Le choeur. À l'entrée de l'absidiole axiale se trouve un autel double face donné à l'abbaye en 1653.

Il permettait de célébrer la messe des deux côtés.

Il est orné de deux anges, l'un en attitude d'adoration, l'autre suppliant.

 

La croisée du transept.

La peinture murale de saint Christophe, du XV° siècle, à l'entrée du transept droit a été découverte en 1950

et restaurée après avoir été décollée du mur et placée sur un support inerte,

pour éviter les remontées d'humidité dans son pilier support.

 

Jusqu'en 1950, de grands panneaux en bois imitant le marbre et soutenant des autels recouvraient les murs de l'abbatiale. On décida de les enlever pour mettre à nu l'appareillage de la pierre. L'enduit à la chaux recouvrant le pilier droit laissait apparaître des traces de couleurs et une fois enlevé fit place à une peinture murale de 5 m de haut sur 3,20 m dont le bas était détruit.

 

Le choeur, dépourvu de déambulatoire, est orné de deux petits panneaux peints en grisaille, du XVII° siècle.

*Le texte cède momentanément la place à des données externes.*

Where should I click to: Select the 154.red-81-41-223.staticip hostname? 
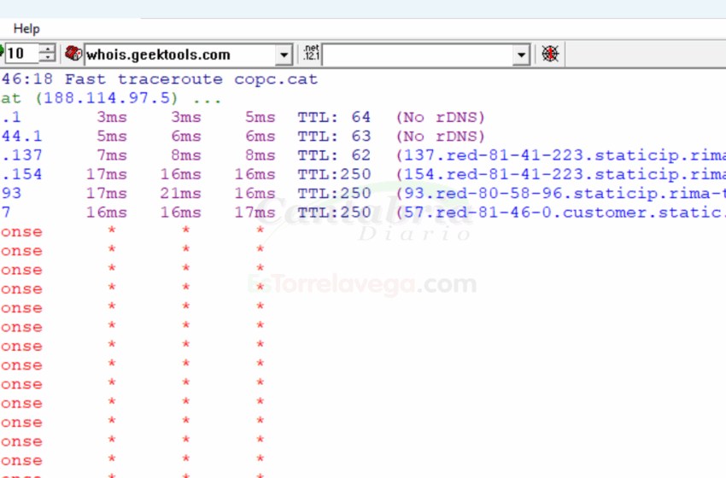tap(560, 174)
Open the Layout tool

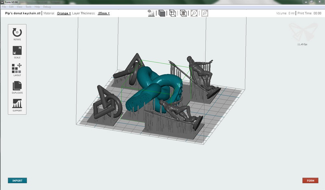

A gauche, la dernière Tentation du Christ. A droite, le Christ au Jardin des oliviers.

 

Toutes les fenêtres du choeur étaient ornées de vitraux du XV° siècle : endommagés par une tempête,

les images restantes ont été récupérées

et regroupées dans les trois fenêtres de l'abside lors de la restauration de 1980.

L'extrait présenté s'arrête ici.